Giewont, Berg im Landkreis Tatra, Polen
Giewont ist ein Gipfel in den westlichen Tatra-Bergen nahe Zakopane, der 1895 Meter hoch in den Himmel ragt. Die Nordwände fallen steil ab, während drei separate Felskuppen die Gipfelzone bilden und dem Berg sein charakteristisches dreieckiges Profil verleihen.
Die erste schriftlich belegte Besteigung erfolgte 1832 durch Franz Herbich, einen Wiener Geologen. Mariusz Zaruski erreichte 1904 als erster den Gipfel im Winter und eröffnete damit eine neue Ära des alpinen Bergsteigens in Polen.
Der Name stammt vom alten polnischen Wort für Gipfel oder Spitze und passt zur markanten Form des Berges. Einheimische sehen im Profil oft einen schlafenden Ritter, der über das Tal wacht.

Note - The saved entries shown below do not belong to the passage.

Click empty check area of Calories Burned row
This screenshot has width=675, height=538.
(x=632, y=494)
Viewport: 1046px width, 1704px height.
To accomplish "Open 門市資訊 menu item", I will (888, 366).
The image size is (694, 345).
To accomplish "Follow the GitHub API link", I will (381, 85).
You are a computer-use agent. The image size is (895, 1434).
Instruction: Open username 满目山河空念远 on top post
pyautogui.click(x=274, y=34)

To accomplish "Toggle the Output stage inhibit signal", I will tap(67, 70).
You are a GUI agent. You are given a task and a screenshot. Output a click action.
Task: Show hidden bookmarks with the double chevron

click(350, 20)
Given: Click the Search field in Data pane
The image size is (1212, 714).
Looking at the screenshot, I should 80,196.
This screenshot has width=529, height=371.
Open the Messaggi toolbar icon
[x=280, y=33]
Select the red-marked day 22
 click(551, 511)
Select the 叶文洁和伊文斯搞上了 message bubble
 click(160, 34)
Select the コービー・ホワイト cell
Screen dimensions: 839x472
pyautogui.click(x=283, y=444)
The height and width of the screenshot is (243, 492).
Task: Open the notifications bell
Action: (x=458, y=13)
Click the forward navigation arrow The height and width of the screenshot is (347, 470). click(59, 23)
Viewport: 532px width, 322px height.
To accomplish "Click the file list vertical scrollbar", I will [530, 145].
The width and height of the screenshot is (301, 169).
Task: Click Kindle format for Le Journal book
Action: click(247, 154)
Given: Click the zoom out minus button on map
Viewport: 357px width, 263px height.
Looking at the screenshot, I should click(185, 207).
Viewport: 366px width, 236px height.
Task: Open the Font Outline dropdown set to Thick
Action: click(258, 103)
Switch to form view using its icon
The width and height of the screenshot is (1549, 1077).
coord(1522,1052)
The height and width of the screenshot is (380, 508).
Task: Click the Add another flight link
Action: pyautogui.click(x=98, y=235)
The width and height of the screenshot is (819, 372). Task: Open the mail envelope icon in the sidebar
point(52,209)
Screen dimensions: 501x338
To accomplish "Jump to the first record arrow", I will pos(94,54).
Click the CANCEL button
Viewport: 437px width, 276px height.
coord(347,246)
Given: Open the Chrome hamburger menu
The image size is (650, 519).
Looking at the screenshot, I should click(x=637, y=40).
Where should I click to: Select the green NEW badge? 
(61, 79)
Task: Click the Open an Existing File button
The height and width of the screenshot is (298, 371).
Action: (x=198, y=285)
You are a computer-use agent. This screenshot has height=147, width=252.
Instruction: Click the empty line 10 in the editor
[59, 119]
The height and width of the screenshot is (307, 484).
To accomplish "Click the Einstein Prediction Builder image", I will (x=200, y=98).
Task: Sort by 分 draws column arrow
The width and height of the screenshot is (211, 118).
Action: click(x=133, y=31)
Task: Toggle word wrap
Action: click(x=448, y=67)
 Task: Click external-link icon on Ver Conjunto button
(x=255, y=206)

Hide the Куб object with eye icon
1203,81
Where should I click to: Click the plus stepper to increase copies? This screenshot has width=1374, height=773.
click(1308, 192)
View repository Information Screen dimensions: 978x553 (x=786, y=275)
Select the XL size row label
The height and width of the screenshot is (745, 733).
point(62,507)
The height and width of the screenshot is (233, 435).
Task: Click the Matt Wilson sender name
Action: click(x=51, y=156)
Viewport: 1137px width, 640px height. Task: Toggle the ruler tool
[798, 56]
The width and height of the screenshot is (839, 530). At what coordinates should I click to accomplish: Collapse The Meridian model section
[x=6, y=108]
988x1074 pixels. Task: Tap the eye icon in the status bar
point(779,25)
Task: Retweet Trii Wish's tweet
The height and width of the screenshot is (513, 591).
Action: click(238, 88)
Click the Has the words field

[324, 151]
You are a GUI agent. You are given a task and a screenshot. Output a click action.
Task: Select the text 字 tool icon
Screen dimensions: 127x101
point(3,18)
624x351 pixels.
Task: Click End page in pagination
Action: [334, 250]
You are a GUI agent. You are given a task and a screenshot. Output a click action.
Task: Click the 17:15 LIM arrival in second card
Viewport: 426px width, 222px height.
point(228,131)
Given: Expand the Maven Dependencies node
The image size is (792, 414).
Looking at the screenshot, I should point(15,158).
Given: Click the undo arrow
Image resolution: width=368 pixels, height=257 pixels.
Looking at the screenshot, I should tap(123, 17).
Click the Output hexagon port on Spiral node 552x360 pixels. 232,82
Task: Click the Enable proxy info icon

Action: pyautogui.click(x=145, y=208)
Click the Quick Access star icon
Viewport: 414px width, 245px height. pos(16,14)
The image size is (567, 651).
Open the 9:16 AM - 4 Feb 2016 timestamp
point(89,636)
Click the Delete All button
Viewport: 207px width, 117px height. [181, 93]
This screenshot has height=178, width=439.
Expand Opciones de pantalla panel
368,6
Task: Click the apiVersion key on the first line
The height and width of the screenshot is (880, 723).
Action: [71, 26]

Mehrere markierte Wege führen von Kuznice durch Hala Kondratowa hinauf, wobei der Anstieg insgesamt etwa vier bis fünf Stunden dauert. Vor allem im Hochsommer kann der Weg stark frequentiert sein, daher lohnt es sich, früh am Morgen aufzubrechen.
Ein 15 Meter hohes Stahlkreuz steht seit 1901 auf dem Gipfel und zieht Pilger aus ganz Polen an. Das Kreuz wurde von Bergführern in mehreren Etappen nach oben getragen und ist heute eines der höchsten religiösen Symbole in den Tatra.